Reproduce the entries below, substituting "screen agent" for every occurrence of "GUI agent" and leaving everything else unchanged.
______
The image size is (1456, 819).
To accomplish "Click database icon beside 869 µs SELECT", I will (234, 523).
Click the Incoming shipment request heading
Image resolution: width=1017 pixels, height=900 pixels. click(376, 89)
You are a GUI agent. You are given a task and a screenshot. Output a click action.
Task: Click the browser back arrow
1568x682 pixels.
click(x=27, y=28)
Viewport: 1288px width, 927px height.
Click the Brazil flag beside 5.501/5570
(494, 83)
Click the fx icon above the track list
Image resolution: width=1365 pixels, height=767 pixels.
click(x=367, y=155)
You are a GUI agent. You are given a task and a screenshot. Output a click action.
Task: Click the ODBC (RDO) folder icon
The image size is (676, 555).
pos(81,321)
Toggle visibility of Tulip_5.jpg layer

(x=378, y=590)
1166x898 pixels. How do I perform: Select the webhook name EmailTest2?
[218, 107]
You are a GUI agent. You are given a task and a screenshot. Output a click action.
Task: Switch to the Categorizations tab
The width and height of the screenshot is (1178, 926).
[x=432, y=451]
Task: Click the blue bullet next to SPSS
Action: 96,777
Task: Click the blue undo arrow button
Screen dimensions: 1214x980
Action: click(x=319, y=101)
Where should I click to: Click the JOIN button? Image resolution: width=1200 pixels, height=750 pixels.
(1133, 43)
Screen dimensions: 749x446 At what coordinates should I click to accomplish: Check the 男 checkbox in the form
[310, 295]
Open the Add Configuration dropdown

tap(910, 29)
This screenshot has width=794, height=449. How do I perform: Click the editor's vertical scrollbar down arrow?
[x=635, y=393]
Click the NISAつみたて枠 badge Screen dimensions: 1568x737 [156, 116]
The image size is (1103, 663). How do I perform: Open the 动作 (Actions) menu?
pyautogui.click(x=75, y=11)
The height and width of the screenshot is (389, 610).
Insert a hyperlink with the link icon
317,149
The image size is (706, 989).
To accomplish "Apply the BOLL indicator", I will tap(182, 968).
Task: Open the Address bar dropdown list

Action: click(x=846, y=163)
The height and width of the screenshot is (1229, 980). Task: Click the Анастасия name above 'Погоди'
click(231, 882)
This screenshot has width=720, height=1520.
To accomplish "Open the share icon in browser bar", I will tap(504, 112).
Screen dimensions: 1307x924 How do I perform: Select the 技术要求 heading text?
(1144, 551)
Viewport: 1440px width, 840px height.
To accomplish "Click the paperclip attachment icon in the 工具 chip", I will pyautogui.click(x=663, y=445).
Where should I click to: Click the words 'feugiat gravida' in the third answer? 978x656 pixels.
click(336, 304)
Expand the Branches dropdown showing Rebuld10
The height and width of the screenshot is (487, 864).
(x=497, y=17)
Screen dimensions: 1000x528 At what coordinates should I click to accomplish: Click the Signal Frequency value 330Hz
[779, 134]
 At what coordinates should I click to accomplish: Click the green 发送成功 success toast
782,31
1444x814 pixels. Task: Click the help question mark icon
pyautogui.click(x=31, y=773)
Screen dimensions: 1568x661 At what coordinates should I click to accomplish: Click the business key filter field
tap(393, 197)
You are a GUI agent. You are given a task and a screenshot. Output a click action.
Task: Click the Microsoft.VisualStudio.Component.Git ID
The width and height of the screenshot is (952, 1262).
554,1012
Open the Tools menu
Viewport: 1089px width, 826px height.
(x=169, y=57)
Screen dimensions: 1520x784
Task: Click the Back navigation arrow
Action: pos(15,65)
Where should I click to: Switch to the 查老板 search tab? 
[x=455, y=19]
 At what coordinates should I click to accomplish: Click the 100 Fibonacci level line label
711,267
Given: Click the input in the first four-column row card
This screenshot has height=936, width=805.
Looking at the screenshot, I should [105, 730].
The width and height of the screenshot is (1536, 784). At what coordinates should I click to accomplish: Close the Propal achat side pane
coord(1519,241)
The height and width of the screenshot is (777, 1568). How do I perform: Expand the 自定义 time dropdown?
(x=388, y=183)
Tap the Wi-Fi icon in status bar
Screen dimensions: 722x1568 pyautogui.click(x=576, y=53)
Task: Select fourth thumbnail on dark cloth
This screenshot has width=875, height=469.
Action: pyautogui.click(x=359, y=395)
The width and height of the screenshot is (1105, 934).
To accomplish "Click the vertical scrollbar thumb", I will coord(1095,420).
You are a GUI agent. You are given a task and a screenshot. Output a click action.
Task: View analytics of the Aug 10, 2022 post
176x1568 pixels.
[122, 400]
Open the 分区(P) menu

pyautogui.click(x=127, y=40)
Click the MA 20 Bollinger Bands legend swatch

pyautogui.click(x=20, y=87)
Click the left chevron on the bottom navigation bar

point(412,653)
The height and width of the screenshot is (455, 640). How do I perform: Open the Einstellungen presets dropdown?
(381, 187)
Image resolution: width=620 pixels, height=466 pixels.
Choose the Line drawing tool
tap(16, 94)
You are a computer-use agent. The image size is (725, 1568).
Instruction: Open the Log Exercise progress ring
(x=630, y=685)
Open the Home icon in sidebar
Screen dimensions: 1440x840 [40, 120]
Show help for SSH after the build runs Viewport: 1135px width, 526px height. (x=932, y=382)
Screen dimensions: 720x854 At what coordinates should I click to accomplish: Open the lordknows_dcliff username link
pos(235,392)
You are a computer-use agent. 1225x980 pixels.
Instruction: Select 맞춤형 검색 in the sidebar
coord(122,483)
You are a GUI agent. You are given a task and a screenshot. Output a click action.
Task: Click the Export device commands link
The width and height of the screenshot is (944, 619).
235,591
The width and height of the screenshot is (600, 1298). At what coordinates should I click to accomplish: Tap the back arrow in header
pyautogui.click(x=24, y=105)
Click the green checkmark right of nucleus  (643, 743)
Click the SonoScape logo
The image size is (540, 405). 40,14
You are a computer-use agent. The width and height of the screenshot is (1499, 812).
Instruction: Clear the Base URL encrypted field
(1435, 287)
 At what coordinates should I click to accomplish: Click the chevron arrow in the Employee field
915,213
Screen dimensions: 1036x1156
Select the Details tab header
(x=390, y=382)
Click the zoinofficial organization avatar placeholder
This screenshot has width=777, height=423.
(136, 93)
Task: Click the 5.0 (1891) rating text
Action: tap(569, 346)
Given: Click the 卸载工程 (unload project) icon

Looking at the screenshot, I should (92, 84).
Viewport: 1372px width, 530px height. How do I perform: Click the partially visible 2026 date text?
______
Exercise solution:
The image size is (1456, 819).
To accomplish "Click database icon beside 869 µs SELECT", I will (234, 523).
Click the Incoming shipment request heading
Image resolution: width=1017 pixels, height=900 pixels. click(376, 89)
You are a screen agent. You are given a task and a screenshot. Output a click action.
Task: Click the browser back arrow
1568x682 pixels.
click(x=27, y=28)
Viewport: 1288px width, 927px height.
Click the Brazil flag beside 5.501/5570
(494, 83)
Click the fx icon above the track list
Image resolution: width=1365 pixels, height=767 pixels.
click(x=367, y=155)
You are a screen agent. You are given a task and a screenshot. Output a click action.
Task: Click the ODBC (RDO) folder icon
The image size is (676, 555).
pos(81,321)
Toggle visibility of Tulip_5.jpg layer

(x=378, y=590)
1166x898 pixels. How do I perform: Select the webhook name EmailTest2?
[218, 107]
You are a screen agent. You are given a task and a screenshot. Output a click action.
Task: Switch to the Categorizations tab
The width and height of the screenshot is (1178, 926).
[x=432, y=451]
Task: Click the blue bullet next to SPSS
Action: 96,777
Task: Click the blue undo arrow button
Screen dimensions: 1214x980
Action: click(x=319, y=101)
Where should I click to: Click the JOIN button? Image resolution: width=1200 pixels, height=750 pixels.
(1133, 43)
Screen dimensions: 749x446 At what coordinates should I click to accomplish: Check the 男 checkbox in the form
[310, 295]
Open the Add Configuration dropdown

tap(910, 29)
This screenshot has width=794, height=449. How do I perform: Click the editor's vertical scrollbar down arrow?
[x=635, y=393]
Click the NISAつみたて枠 badge Screen dimensions: 1568x737 [156, 116]
The image size is (1103, 663). How do I perform: Open the 动作 (Actions) menu?
pyautogui.click(x=75, y=11)
The height and width of the screenshot is (389, 610).
Insert a hyperlink with the link icon
317,149
The image size is (706, 989).
To accomplish "Apply the BOLL indicator", I will tap(182, 968).
Task: Open the Address bar dropdown list

Action: click(x=846, y=163)
The height and width of the screenshot is (1229, 980). Task: Click the Анастасия name above 'Погоди'
click(231, 882)
This screenshot has width=720, height=1520.
To accomplish "Open the share icon in browser bar", I will tap(504, 112).
Screen dimensions: 1307x924 How do I perform: Select the 技术要求 heading text?
(1144, 551)
Viewport: 1440px width, 840px height.
To accomplish "Click the paperclip attachment icon in the 工具 chip", I will pyautogui.click(x=663, y=445).
Where should I click to: Click the words 'feugiat gravida' in the third answer? 978x656 pixels.
click(336, 304)
Expand the Branches dropdown showing Rebuld10
The height and width of the screenshot is (487, 864).
(x=497, y=17)
Screen dimensions: 1000x528 At what coordinates should I click to accomplish: Click the Signal Frequency value 330Hz
[779, 134]
 At what coordinates should I click to accomplish: Click the green 发送成功 success toast
782,31
1444x814 pixels. Task: Click the help question mark icon
pyautogui.click(x=31, y=773)
Screen dimensions: 1568x661 At what coordinates should I click to accomplish: Click the business key filter field
tap(393, 197)
You are a screen agent. You are given a task and a screenshot. Output a click action.
Task: Click the Microsoft.VisualStudio.Component.Git ID
The width and height of the screenshot is (952, 1262).
554,1012
Open the Tools menu
Viewport: 1089px width, 826px height.
(x=169, y=57)
Screen dimensions: 1520x784
Task: Click the Back navigation arrow
Action: pos(15,65)
Where should I click to: Switch to the 查老板 search tab? 
[x=455, y=19]
 At what coordinates should I click to accomplish: Click the 100 Fibonacci level line label
711,267
Given: Click the input in the first four-column row card
This screenshot has height=936, width=805.
Looking at the screenshot, I should [105, 730].
The width and height of the screenshot is (1536, 784). At what coordinates should I click to accomplish: Close the Propal achat side pane
coord(1519,241)
The height and width of the screenshot is (777, 1568). How do I perform: Expand the 自定义 time dropdown?
(x=388, y=183)
Tap the Wi-Fi icon in status bar
Screen dimensions: 722x1568 pyautogui.click(x=576, y=53)
Task: Select fourth thumbnail on dark cloth
This screenshot has width=875, height=469.
Action: pyautogui.click(x=359, y=395)
The width and height of the screenshot is (1105, 934).
To accomplish "Click the vertical scrollbar thumb", I will coord(1095,420).
You are a screen agent. You are given a task and a screenshot. Output a click action.
Task: View analytics of the Aug 10, 2022 post
176x1568 pixels.
[122, 400]
Open the 分区(P) menu

pyautogui.click(x=127, y=40)
Click the MA 20 Bollinger Bands legend swatch

pyautogui.click(x=20, y=87)
Click the left chevron on the bottom navigation bar

point(412,653)
The height and width of the screenshot is (455, 640). How do I perform: Open the Einstellungen presets dropdown?
(381, 187)
Image resolution: width=620 pixels, height=466 pixels.
Choose the Line drawing tool
tap(16, 94)
You are a computer-use agent. The image size is (725, 1568).
Instruction: Open the Log Exercise progress ring
(x=630, y=685)
Open the Home icon in sidebar
Screen dimensions: 1440x840 [40, 120]
Show help for SSH after the build runs Viewport: 1135px width, 526px height. (x=932, y=382)
Screen dimensions: 720x854 At what coordinates should I click to accomplish: Open the lordknows_dcliff username link
pos(235,392)
You are a computer-use agent. 1225x980 pixels.
Instruction: Select 맞춤형 검색 in the sidebar
coord(122,483)
You are a screen agent. You are given a task and a screenshot. Output a click action.
Task: Click the Export device commands link
The width and height of the screenshot is (944, 619).
235,591
The width and height of the screenshot is (600, 1298). At what coordinates should I click to accomplish: Tap the back arrow in header
pyautogui.click(x=24, y=105)
Click the green checkmark right of nucleus  (643, 743)
Click the SonoScape logo
The image size is (540, 405). 40,14
You are a computer-use agent. The width and height of the screenshot is (1499, 812).
Instruction: Clear the Base URL encrypted field
(1435, 287)
 At what coordinates should I click to accomplish: Click the chevron arrow in the Employee field
915,213
Screen dimensions: 1036x1156
Select the Details tab header
(x=390, y=382)
Click the zoinofficial organization avatar placeholder
This screenshot has width=777, height=423.
(136, 93)
Task: Click the 5.0 (1891) rating text
Action: tap(569, 346)
Given: Click the 卸载工程 (unload project) icon

Looking at the screenshot, I should (92, 84).
Viewport: 1372px width, 530px height. How do I perform: Click the partially visible 2026 date text?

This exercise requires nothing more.